Merry Christmas everyone!
(I’m allowed to say that: I grew up near to Noddy Holder).

The Great History Conundrum

Although I’ve been researching and preparing for this course for one and a half years, I’ve held back from writing about it here until it launched. Which it has. Last Monday.

Stakes are high. The History course it was designed for had a cohort of 140 students; and for the last few years both they and their lecturers have complained about the first year research skills course they have to do in the first semester (the students find it dull and patronising; the lecturers find that the students don’t engage with it or pick up the necessary skills). 

A Great History Conundrum Puzzle

A Great History Conundrum Puzzle

Using my research into ARGs (see earlier posts) I had designed a new online section of the course which hoped to use key features of online reality games to engage the students with historical research, teach them key skills, bring them together as a group, and allow them to work in their own pace and time. Two successful pilots were run last year, with 10 students each time, and the department decided to include it in the assessed first year module this year. In September, I heard that the number of students had risen to 200.

The Great History Conundrum (GHC) is based around 50 ‘problems’ or puzzles of varying difficulty, which are designed to introduce students to the range of resources and skills they will need in their three years. Various of them incorporate narrative elements, cryptic clues, real life locations and collaborative tasks, increasing the range of skills they develop and broadening their interest to different types of students (theoretically). 

As equally important, though, are the course’s forums (held, like the GHC home, on the University’s BlackBoard system), which encourage collaboration and reflection on resources and skills discovered. Posts on the forums feed into the final section of the course, which asks the students to create a shared resource (as a WIKI) which describes the resources and skills required and will become a reference for their studies throughout their degree.

Motivation and engagement is provided by instantly updated leaderboards and delivery of new puzzles (via a custom-built but ‘simple’ web app which talks to the intranet) and by carefully developed assessment methods: the three aspects of the course (puzzle solving, forum posting and WIKI creation) are assessed continually, with students able to see 66% of their actual assessment scores as they go along.

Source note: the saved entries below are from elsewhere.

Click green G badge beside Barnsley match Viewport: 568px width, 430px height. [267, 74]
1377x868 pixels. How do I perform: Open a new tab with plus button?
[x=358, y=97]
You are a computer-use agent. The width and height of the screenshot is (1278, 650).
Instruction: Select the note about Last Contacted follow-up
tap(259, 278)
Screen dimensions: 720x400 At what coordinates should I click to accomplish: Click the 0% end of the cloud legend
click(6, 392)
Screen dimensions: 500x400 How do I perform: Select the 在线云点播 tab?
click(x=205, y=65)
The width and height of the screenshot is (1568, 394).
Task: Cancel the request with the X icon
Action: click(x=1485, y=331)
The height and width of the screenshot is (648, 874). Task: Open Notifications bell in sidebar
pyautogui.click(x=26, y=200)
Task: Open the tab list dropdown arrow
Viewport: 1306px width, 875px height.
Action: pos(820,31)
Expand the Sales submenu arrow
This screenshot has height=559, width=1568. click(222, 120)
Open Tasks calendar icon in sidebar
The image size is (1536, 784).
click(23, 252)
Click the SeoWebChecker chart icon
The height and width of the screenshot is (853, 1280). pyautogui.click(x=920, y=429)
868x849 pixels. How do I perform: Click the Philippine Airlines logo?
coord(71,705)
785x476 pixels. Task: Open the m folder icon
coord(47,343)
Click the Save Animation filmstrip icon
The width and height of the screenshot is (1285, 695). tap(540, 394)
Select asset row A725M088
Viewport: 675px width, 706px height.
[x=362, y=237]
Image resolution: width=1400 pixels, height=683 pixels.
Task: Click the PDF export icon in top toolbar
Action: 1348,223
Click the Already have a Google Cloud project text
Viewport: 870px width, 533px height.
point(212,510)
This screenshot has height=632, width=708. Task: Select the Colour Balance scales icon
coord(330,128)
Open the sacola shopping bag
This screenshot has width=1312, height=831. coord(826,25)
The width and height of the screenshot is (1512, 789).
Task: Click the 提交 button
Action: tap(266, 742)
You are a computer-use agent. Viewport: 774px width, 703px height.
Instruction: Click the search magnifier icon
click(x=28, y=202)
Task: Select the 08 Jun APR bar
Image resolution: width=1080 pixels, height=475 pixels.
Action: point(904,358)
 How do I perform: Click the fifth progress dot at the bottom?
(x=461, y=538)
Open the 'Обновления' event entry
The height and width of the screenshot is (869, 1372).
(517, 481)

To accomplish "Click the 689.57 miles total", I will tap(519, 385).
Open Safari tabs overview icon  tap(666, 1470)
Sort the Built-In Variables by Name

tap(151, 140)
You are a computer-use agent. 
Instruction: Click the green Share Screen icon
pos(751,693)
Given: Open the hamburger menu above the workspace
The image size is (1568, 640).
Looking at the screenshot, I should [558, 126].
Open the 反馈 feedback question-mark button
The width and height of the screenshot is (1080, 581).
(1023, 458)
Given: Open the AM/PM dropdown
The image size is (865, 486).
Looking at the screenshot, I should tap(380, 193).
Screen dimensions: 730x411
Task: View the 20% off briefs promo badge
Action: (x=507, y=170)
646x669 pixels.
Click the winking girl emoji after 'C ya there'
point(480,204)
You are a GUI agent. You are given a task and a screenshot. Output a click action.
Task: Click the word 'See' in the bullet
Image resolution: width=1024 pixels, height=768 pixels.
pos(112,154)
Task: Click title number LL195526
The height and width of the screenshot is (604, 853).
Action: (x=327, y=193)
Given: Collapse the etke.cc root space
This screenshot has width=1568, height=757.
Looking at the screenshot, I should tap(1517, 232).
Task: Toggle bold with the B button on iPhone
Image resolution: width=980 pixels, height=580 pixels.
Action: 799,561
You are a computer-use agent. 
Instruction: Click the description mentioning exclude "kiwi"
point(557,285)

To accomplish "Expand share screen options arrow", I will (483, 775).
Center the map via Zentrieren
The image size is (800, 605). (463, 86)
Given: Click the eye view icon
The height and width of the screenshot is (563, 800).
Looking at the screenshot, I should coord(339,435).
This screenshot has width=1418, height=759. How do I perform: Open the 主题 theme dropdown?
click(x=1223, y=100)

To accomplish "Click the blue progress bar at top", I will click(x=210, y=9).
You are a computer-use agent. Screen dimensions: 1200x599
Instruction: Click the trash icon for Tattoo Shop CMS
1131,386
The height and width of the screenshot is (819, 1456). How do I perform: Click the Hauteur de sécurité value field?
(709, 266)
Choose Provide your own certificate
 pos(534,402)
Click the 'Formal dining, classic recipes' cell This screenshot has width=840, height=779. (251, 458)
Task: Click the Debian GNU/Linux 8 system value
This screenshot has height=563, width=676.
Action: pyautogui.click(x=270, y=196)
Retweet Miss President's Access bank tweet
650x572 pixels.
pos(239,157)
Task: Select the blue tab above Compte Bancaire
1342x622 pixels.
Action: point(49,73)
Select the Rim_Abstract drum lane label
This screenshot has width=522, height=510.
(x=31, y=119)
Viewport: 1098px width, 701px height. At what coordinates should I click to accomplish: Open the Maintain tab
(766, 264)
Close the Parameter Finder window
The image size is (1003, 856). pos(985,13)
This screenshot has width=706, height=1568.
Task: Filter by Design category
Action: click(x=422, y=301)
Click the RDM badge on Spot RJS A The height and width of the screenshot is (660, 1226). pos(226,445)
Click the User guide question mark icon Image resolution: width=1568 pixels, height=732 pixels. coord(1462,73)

So that’s the background. And so to the launch. Following an opening lecture to introduce the cohort to their challenge, they quickly and encouragingly rushed off in droves to log in and solve their first puzzle – only for a bug to become apparent in the custom web system which resulted in blank puzzles being sent back to the students rather than new ones.

To cut a long and rather forgettable story short, niggly problems with the technical side continued until Thursday, when they were finally banished. The students stuck with us, though, and were able to solve puzzles and post to the forums throughout. Which they did with aplomb: to date, 125 of the 200 students have engaged to some extent, and a quarter of those have now achieved a running mark of over 40% for the course, with the WIKI stage (and 33%) still three weeks off.

More reports to follow, with further background on the course itself.